About this exercise: Lines that contain the string "Toggle" are the ones to list; copy all of them from the records.

.....

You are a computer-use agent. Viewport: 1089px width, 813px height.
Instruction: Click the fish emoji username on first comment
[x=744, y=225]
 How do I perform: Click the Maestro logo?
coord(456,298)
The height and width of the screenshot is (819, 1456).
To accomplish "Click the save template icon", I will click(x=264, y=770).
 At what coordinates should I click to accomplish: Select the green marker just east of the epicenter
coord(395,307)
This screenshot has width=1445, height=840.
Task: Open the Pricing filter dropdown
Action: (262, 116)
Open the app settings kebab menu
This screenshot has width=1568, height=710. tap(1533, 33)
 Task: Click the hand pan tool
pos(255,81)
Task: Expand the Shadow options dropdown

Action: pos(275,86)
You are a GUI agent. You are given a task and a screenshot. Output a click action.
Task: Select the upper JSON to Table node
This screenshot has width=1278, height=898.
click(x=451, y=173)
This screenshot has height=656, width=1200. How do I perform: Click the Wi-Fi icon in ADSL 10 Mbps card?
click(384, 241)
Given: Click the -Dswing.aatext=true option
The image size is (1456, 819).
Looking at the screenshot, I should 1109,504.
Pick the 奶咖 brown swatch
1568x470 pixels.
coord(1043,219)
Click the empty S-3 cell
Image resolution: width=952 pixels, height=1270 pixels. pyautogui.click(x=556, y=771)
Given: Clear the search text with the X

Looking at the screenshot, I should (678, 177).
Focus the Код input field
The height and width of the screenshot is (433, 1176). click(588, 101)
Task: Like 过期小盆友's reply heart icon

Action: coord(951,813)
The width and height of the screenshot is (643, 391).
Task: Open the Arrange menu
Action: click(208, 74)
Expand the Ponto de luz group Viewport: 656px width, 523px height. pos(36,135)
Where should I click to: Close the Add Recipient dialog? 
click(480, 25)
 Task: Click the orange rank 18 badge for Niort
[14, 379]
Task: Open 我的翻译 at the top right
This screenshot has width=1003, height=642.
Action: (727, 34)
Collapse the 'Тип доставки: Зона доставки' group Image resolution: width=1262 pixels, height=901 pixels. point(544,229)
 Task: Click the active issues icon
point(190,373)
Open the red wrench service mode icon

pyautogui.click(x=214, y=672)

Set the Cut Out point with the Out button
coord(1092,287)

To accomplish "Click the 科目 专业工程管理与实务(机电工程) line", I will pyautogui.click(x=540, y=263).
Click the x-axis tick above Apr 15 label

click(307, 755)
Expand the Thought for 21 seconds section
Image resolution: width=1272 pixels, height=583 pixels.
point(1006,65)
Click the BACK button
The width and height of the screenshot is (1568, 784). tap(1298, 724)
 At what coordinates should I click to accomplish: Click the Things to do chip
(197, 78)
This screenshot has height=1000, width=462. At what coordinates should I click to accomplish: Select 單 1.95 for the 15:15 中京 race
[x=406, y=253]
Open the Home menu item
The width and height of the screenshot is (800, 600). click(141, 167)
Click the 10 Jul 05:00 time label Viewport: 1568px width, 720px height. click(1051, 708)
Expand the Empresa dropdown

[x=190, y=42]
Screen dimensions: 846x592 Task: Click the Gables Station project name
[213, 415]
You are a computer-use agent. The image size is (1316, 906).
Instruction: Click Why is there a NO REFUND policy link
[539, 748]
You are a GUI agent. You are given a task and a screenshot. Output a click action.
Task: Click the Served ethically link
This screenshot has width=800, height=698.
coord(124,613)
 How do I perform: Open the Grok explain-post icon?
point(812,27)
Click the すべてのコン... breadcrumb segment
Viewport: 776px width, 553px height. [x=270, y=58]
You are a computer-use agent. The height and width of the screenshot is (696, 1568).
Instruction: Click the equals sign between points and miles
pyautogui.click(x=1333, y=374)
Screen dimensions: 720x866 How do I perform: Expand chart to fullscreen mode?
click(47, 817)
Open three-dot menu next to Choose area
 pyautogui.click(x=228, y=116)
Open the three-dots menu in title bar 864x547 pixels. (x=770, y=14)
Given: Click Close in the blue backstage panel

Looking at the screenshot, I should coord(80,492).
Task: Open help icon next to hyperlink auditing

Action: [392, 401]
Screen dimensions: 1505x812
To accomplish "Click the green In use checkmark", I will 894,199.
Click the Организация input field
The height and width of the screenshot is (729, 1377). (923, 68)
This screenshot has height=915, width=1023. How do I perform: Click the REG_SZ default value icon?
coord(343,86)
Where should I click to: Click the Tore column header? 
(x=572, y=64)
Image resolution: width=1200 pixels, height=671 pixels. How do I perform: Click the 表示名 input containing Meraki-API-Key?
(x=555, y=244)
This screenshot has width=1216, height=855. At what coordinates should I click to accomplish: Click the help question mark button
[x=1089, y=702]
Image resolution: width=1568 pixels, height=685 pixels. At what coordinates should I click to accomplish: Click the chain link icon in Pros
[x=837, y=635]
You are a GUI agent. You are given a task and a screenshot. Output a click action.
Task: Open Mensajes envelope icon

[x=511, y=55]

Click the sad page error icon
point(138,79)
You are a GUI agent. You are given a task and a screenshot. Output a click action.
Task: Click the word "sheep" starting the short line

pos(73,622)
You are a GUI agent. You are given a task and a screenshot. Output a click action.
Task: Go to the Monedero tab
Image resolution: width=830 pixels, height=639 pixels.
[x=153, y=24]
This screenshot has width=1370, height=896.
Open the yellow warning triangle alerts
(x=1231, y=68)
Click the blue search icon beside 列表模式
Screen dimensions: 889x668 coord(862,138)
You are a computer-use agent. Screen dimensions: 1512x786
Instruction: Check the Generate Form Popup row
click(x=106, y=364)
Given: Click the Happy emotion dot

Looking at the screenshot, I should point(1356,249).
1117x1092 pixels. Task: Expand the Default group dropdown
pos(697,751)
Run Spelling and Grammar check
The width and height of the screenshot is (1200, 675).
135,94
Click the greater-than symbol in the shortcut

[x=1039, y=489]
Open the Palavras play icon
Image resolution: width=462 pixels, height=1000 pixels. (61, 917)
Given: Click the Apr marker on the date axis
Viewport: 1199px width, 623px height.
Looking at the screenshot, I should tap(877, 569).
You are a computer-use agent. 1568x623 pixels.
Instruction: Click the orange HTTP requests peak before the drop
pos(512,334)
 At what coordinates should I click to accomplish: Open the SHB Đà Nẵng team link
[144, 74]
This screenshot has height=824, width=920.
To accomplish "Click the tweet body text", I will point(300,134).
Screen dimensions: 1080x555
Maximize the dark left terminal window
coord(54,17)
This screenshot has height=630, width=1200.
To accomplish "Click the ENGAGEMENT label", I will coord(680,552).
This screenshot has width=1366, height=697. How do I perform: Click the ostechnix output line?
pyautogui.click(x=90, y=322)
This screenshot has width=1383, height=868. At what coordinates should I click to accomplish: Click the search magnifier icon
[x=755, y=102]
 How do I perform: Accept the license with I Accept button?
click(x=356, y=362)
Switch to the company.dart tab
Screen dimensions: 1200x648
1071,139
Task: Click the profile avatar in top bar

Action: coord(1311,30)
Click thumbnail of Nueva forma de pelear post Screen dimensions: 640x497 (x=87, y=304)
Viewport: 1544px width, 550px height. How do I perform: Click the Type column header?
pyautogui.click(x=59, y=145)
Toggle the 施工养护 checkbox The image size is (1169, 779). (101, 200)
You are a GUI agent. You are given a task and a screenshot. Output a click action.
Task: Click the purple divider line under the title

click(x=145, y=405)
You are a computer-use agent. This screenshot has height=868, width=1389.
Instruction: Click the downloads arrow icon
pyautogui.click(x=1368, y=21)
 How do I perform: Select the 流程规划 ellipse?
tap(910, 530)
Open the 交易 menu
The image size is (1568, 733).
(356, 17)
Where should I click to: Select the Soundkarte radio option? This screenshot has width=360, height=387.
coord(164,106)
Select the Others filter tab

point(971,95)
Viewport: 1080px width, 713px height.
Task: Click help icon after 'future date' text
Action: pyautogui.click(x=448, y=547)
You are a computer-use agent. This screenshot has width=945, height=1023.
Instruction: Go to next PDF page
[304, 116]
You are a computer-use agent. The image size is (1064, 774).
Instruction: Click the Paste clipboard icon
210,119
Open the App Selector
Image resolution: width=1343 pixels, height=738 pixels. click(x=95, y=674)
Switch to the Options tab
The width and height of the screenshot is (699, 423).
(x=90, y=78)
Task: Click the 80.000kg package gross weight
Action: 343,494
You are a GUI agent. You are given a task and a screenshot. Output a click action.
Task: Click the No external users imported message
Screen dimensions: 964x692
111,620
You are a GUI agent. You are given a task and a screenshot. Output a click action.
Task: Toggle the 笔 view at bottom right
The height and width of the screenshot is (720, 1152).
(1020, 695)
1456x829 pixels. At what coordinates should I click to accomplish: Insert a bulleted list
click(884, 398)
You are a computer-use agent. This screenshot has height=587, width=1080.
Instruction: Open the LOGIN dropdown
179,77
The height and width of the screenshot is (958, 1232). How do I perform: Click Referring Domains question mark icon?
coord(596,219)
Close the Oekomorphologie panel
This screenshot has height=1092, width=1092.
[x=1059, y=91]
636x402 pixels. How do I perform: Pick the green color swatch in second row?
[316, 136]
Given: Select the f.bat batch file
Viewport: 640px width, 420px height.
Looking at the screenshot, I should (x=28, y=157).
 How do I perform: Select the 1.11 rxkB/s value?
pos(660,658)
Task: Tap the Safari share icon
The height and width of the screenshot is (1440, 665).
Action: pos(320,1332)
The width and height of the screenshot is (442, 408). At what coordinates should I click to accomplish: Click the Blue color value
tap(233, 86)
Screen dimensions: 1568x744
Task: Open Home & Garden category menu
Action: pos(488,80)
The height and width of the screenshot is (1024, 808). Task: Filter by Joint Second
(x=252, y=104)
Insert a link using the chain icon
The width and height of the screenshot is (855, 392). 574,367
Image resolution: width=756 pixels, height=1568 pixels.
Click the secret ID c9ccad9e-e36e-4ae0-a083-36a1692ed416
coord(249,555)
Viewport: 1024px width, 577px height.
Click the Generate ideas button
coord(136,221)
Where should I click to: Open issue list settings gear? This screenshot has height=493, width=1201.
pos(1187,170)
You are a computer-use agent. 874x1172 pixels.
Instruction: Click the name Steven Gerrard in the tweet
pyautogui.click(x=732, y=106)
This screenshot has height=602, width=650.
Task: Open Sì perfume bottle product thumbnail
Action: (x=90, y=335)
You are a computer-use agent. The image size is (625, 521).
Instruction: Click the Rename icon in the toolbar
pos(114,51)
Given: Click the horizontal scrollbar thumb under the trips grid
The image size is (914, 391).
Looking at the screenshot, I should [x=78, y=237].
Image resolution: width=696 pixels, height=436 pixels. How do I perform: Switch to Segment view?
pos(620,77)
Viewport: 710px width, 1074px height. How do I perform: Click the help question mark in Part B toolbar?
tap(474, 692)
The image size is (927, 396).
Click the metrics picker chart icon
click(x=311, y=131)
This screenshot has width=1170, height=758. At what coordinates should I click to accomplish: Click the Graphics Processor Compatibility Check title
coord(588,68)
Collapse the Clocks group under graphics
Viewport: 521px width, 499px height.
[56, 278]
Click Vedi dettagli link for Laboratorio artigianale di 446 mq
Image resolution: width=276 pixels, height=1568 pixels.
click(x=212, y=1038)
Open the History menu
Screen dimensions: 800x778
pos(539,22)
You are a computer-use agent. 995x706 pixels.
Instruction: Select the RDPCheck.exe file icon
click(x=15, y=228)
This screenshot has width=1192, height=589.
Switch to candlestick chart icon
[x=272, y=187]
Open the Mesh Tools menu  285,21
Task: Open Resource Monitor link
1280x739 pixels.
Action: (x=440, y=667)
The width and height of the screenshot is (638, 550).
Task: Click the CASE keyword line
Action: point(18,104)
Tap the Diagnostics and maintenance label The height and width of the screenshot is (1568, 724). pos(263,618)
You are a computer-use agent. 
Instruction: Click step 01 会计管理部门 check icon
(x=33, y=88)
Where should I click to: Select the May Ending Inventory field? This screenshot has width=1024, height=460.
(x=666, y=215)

.....

Result of this exercise:
Toggle the 施工养护 checkbox The image size is (1169, 779). (101, 200)
Task: Toggle the 笔 view at bottom right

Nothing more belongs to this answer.